Effect of Axial Ligands on the Spectroscopic and Electrochemical Properties of Diruthenium Compounds

Three related diruthenium complexes containing four symmetrical anionic bridging ligands were synthesized and characterized as to their electrochemical and spectroscopic properties. The examined compounds are represented as Ru₂(dpb)₄Cl, Ru₂(dpb)₄­(CO), and Ru₂(dpb)₄­(NO) in the solid state, where dpb = diphenylbenzamidinate anion. Different forms of Ru₂(dpb)₄Cl are observed in solution depending on the utilized solvent and the counteranion added to solution.
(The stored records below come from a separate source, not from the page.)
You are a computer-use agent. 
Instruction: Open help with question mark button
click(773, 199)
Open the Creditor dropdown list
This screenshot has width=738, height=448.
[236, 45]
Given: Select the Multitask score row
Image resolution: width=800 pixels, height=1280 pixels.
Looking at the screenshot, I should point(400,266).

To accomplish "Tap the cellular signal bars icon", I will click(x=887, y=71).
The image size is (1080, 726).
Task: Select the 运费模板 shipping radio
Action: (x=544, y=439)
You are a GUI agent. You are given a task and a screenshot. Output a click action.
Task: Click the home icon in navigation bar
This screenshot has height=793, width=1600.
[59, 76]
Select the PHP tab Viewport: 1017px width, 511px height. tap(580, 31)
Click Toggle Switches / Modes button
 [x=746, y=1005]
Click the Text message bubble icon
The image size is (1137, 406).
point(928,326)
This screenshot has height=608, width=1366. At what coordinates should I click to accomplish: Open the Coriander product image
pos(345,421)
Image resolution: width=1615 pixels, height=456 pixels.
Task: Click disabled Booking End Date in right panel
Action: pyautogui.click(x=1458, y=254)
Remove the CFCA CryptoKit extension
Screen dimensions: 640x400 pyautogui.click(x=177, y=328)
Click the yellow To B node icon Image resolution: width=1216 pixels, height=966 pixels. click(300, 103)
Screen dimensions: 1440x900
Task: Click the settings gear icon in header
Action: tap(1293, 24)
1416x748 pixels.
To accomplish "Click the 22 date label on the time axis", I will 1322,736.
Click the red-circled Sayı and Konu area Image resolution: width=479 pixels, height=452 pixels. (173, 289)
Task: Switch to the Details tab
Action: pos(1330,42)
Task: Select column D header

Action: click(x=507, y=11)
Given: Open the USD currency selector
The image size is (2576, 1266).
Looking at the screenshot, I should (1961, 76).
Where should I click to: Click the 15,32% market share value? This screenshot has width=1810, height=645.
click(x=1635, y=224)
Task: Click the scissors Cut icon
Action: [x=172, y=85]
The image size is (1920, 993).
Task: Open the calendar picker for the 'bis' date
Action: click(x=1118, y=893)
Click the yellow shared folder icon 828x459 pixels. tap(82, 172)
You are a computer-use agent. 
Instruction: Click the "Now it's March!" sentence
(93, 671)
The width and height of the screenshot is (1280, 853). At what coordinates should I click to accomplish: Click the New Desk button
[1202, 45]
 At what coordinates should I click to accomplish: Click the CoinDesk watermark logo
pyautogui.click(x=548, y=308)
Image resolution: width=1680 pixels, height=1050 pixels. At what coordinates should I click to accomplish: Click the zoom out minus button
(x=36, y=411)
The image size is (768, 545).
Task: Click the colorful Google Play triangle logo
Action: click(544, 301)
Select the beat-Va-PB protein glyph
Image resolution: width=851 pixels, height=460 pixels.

Each Ru₂⁵⁺ form of the compound undergoes multiple redox processes involving the dimetal unit. The reversibility as well as potentials of these diruthenium-centered electrode reactions depends upon the solvent and the bound axial ligand. The Ru₂^5+/4+ and Ru₂^5+/6+ processes of Ru₂(dpb)₄Cl were monitored by UV–vis spectroscopy in both CH₂Cl₂ and PhCN. A conversion of Ru₂(dpb)₄Cl to [Ru₂(dpb)₄­(CO)]⁺ was also carried out by simply bubbling CO gas through a CH₂Cl₂ solution of Ru₂(dpb)₄Cl at room temperature. The chemically generated [Ru₂(dpb)₄(CO)]⁺ complex undergoes several electron transfer processes in CH₂Cl₂ containing 0.1 M TBAClO₄ under a CO atmosphere, and the same reactions were seen for a chemically synthesized sample of Ru₂(dpf)₄(CO) in CH₂Cl₂, 0.1 M TBAClO₄ under a N₂ atmosphere, where dpf = N,N′-diphenylformamidinate anion. Ru₂(dpb)₄­(NO) undergoes two successive one-electron reductions and a single one-electron oxidation, all of which involve the diruthenium unit. The CO and NO adducts of Ru₂(dpb)₄ were further characterized by FTIR spectroelectrochemistry, and the IR spectral data of these compounds are discussed in light of results for previously characterized Ru₂(dpf)₄­(CO) and Ru₂(dpf)₄­(NO) derivatives under similar solution conditions.